Thank you Daniel. This fixed the issue.
I've fixed all sanitarium hosts and the 8 clouddb hosts + an-redacteddb1001

Change #1141862 had a related patch set uploaded (by Arnaudb; author: Arnaudb):

[operations/cookbooks@master] gerrit: probe DNS on both hosts before doing stuff

https://gerrit.wikimedia.org/r/1141862

Change #1142793 had a related patch set uploaded (by Arnaudb; author: Arnaudb):

[operations/cookbooks@master] gerrit: safeguards against corruptions and mishaps

https://gerrit.wikimedia.org/r/1142793

Change #1143102 had a related patch set uploaded (by Arnaudb; author: Arnaudb):

[operations/cookbooks@master] gerrit: grepping for misconfigurations

https://gerrit.wikimedia.org/r/1143102

Change #1144565 had a related patch set uploaded (by Arnaudb; author: Arnaudb):

[operations/cookbooks@master] gerrit: git backup tree consistency checker

https://gerrit.wikimedia.org/r/1144565

Change #1140506 merged by Arnaudb:

[operations/puppet@production] gerrit: enable bacula backups on gerrit2002

https://gerrit.wikimedia.org/r/1140506

Change #1145208 had a related patch set uploaded (by Arnaudb; author: Arnaudb):

[operations/cookbooks@master] gerrit: lock and preflight checks

https://gerrit.wikimedia.org/r/1145208

Change #1140507 merged by Dzahn:

[operations/puppet@production] gerrit: enable backups on gerrit2003

https://gerrit.wikimedia.org/r/1140507

19:48 <+icinga-wm> PROBLEM - Backup freshness on backup1001 is CRITICAL: All failures: 1 (gerrit2003), No backups: 1 (gerrit2003), Fresh: 143 jobs 
                   https://wikitech.wikimedia.org/wiki/Bacula%23Monitoring
19:59 < mutante> ^ I just merged a change to add that host to backups earlier.. so it's not a surprise to me there isn't one yet. I guess it's a known minor issue it alerts on that.
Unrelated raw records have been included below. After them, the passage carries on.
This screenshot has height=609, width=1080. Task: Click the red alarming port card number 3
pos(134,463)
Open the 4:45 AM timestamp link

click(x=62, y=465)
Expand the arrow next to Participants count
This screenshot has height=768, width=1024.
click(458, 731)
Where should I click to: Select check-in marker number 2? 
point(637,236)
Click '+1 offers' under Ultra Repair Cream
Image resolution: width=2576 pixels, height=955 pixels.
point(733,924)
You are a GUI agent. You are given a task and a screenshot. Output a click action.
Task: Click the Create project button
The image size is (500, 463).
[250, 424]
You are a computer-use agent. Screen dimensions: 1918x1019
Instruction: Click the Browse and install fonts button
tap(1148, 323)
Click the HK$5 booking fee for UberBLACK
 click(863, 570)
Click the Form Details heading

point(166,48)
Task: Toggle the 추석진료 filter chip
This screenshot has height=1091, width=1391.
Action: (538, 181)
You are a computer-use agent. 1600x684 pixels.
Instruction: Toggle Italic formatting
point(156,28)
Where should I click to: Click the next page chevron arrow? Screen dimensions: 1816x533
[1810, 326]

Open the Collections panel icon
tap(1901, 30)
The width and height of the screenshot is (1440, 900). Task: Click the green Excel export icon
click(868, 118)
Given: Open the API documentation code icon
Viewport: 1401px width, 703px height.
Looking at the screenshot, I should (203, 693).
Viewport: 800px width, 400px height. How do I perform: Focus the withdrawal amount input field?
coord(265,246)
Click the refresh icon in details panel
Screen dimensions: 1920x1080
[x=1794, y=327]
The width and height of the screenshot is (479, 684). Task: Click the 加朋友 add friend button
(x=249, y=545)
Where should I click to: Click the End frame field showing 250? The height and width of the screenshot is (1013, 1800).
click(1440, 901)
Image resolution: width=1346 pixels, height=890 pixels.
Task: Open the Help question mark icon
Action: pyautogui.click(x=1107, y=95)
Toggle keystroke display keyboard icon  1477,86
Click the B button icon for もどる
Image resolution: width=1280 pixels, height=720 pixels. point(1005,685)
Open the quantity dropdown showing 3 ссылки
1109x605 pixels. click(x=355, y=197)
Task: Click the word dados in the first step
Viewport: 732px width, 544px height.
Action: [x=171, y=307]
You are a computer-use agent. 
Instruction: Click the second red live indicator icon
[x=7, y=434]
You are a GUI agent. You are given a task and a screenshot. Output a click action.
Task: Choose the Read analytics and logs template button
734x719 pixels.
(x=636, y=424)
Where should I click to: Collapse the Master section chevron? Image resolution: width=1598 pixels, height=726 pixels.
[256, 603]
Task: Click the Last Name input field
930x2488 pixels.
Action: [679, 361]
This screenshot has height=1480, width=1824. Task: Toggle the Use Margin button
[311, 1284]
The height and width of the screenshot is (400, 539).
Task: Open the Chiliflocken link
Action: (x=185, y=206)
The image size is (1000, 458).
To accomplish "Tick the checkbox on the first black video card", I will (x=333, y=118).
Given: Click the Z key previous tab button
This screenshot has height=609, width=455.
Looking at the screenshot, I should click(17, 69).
Change #1159395 had a related patch set uploaded (by Arnaudb; author: Arnaudb):

[operations/cookbooks@master] gerrit: read-only plugin orchestration in failover

https://gerrit.wikimedia.org/r/1159395

Change #1141862 merged by jenkins-bot:

[operations/cookbooks@master] gerrit: probe DNS on both hosts before doing stuff

https://gerrit.wikimedia.org/r/1141862

Change #1142793 merged by jenkins-bot:

[operations/cookbooks@master] gerrit: rsync --checksum local backup safety net

https://gerrit.wikimedia.org/r/1142793

Change #1143102 merged by jenkins-bot:

[operations/cookbooks@master] gerrit: grepping for misconfigurations

https://gerrit.wikimedia.org/r/1143102

Change #1144565 merged by jenkins-bot:

[operations/cookbooks@master] gerrit: git backup tree consistency checker

https://gerrit.wikimedia.org/r/1144565

Change #1145208 merged by jenkins-bot:

[operations/cookbooks@master] gerrit: lock, preflight checks, hieradata lookups, verbosity

https://gerrit.wikimedia.org/r/1145208

Change #1159395 merged by jenkins-bot:

[operations/cookbooks@master] gerrit: read-only plugin orchestration in failover

https://gerrit.wikimedia.org/r/1159395

LSobanski claimed this task.

Follow up work is happening in T387833: Gerrit switchover process, resolving.